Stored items
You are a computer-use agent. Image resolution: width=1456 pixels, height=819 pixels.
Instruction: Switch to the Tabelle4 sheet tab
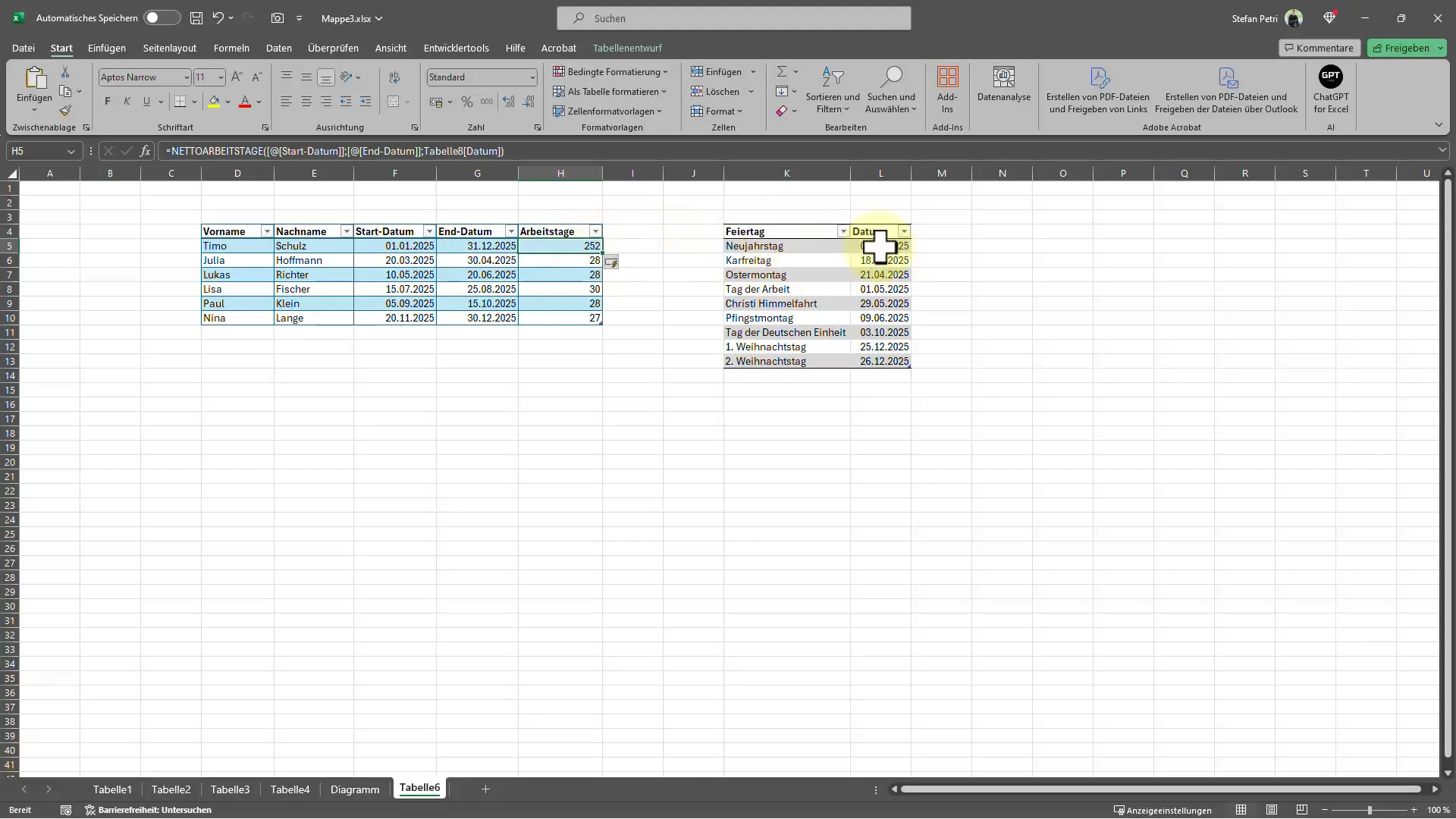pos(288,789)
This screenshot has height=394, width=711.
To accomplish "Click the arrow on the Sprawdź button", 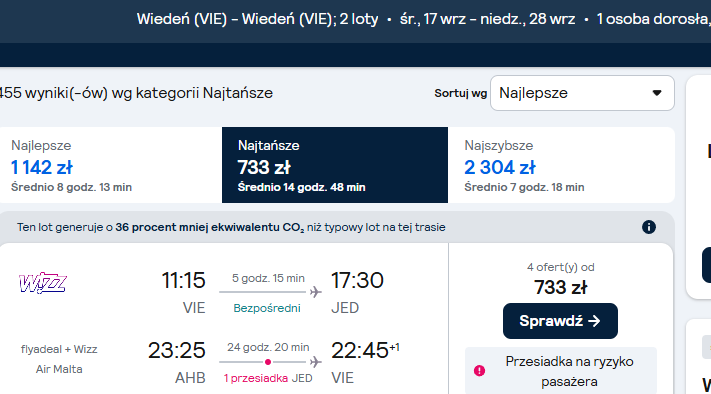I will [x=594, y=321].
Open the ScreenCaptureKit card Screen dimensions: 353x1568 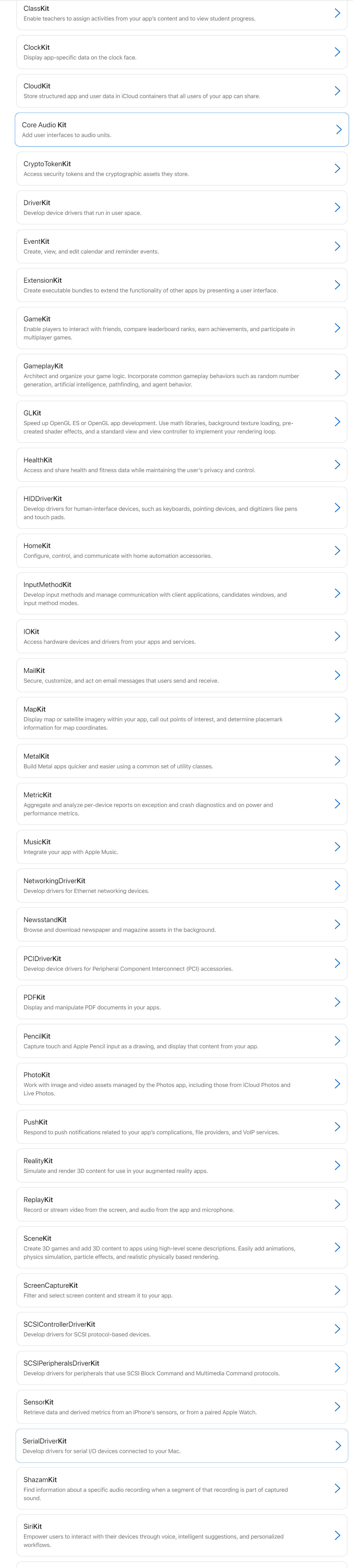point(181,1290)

What to produce:
Say the number of lines in the records above that include the string "height", and no more.

Completed task:
2